Implementation checklist
- Pick one CI and one GitOps tool; document them as the paved road.
- Ship a service template repo with e2e CI, container build, Helm/Kustomize, and tracing baked in.
- Stand up a single Backstage catalog with golden-path docs and scorecards.
- Adopt ArgoCD app-of-apps to keep environments simple and auditable.
- Enforce minimal guardrails with Kyverno/OPA: resource limits, image provenance, namespace quotas.
- Define platform SLOs (e.g., 99.9% for GitOps sync) and an RFC process for breaking changes.
- Baseline DORA + cost KPIs and review them weekly with product and platform leads.
- Publish an eject path: teams can deviate if they own the on-call and costs.
Questions we hear from teams
- How do we avoid creating a new bottleneck in the platform team?
- Keep the platform surface area small. Offer paved-road defaults and guardrails, not custom workflows. Publish an eject path and require teams that deviate to own on-call and costs. Use GitOps so deployments don’t route through platform engineers.
- What if a team needs something the paved road doesn’t support (e.g., `Kafka` with custom networking)?
- Let them deviate with an RFC. If it’s broadly useful, productize it into the template. Otherwise, they own the runbooks and SLOs. The thin waist (VCS → CI → registry → GitOps → runtime) ensures deviations don’t force a re-platform.
- Is `ArgoCD` mandatory? Can we use `Flux`?
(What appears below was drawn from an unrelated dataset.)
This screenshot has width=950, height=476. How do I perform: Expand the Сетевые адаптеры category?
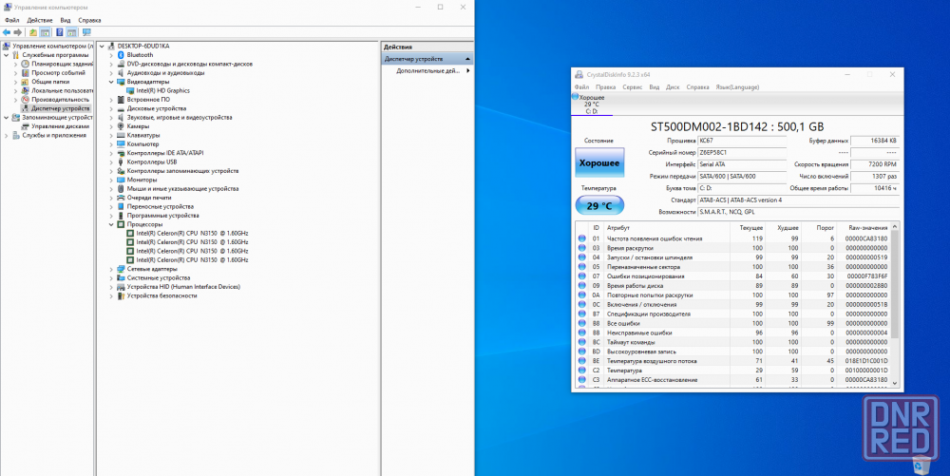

- Pick one. `ArgoCD` and `Flux` both work. The point is GitOps with automated sync and auditable drift, not the specific logo. If you switch later, keep the same repository structure to minimize churn.
- How do we measure success without gaming the numbers?
- Use DORA metrics (lead time, deployment frequency, change failure rate, MTTR) from your VCS/CI/CD events, not self-reporting. Pair with cost per service and error budget burn. Publish a monthly scorecard in Backstage.
- What size team do we need to run this?
- We’ve run this with 3–5 platform engineers supporting 20–40 services. Focus on enablement, automation, and ruthless scope control. Add headcount only when SLOs slip or migrations back up.